The Raf-1 RBD is diluted 1:500 in Assay Diluent (provided in kit) and 100 μL of the diluted Raf-1 RBD is added to each well of the Raf-1 RBD Capture Plate. The plate is covered with a plate sealing film and incubated at room temperature for 1 hour on an orbital shaker. The plate is washed 3 times with 250 μL 1× Wash Buffer per well with thorough aspiration between each wash. 50 μL of Ras lysate sample (10-100 μg) is added per well in duplicate. A “no cell lysate” control is added in a couple of wells for background determination. 50 μL of Assay Diluent is added to all wells immediately to each well and the plate is incubated at room temperature for 1 hour on an orbital shaker. The plate is washed 5 times with 250 μL 1× Wash Buffer per well with thorough aspiration between each wash. 100 μL of the diluted Anti-pan-Ras Antibody is added to each well and the plate is incubated at room temperature for 1 hour on an orbital shaker. The plate is washed 5 times as previously. 100 μL of the diluted Secondary Antibody, HRP Conjugate is added to each well and the plate is incubated at room temperature for 1 hour on an orbital shaker. The plate is washed 5 times as previously and drained well. 100 μL of Chemiluminescent Reagent (provided in the kit) is added to each well, including the blank wells. The plate is incubated at room temperature for 5 minutes on an orbital shaker before the luminescence of each microwell is read on a plate luminometer. The % inhibition is calculated relative to the DMSO control wells after a background level of the “no lysate control” is subtracted from all the values. IC50 determination is performed by fitting the curve of inhibitor percent inhibition versus the log of the inhibitor concentration using the GraphPad Prism 7 software.
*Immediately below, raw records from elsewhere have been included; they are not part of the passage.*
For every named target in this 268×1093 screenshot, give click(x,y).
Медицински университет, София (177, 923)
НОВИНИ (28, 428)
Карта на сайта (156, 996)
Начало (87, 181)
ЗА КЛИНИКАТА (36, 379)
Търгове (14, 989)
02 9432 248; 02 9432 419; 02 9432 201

The cellular potency of compounds was determined by measuring phosphorylation of KRAS downstream effectors extracellular-signal-regulated kinase (ERK), ribosomal S6 kinase (RSK), AKT (also known as protein kinase B, PKB) and downstream substrate S6 ribosomal protein.
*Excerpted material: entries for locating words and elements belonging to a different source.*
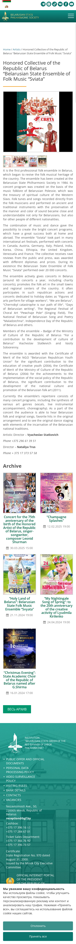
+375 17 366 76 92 (18, 841)
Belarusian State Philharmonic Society (25, 16)
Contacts (13, 795)
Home (7, 49)
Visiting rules (16, 785)
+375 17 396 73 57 (18, 845)
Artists (16, 49)
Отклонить (38, 926)
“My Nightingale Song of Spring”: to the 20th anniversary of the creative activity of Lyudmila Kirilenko (57, 607)
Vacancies (13, 800)
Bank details (16, 790)
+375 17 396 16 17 (18, 827)
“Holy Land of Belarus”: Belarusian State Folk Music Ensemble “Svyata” (19, 603)
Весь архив (17, 709)
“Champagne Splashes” (56, 519)
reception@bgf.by (18, 818)
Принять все (38, 936)
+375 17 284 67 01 (18, 831)
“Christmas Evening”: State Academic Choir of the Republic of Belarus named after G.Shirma (19, 679)
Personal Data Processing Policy (20, 770)
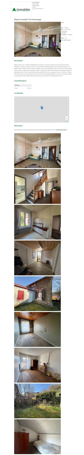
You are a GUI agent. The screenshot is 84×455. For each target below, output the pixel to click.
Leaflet (66, 121)
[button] (42, 108)
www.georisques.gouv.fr (61, 129)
To measure phosphorylated extracellular-signal-regulated kinase (ERK), ribosomal S6 kinase (RSK), AKT and S6 ribosomal protein, cells (details regarding the cell lines and types of data produced are further detailed in Table 2) were seeded overnight in Corning 96-well tissue culture treated plates in RPMI medium with 10% FBS at 4×104 cells/well. The following day, cells were incubated in the presence or absence of a concentration range of test compounds for 4 hours at 37° C., 5% CO2. Cells were washed with PBS and lysed with 1× lysis buffer (Cisbio) with protease and phosphatase inhibitors (Thermo Fisher, 78446). Ten or twenty μg of total protein lysates was subjected to SDS-PAGE and immunoblot analysis using following antibodies: phospho-ERK1/2-Thr202/Tyr204 (#9101L), total-ERK1/2 (#9102L), phosphor-AKT-Ser473 (#4060L), phospho-p90RSK-Ser380 (#11989S) and phospho-S6 ribosomal protein-Ser235/Ser236 (#2211S) are from Cell Signaling Technologies (Danvers, Mass.).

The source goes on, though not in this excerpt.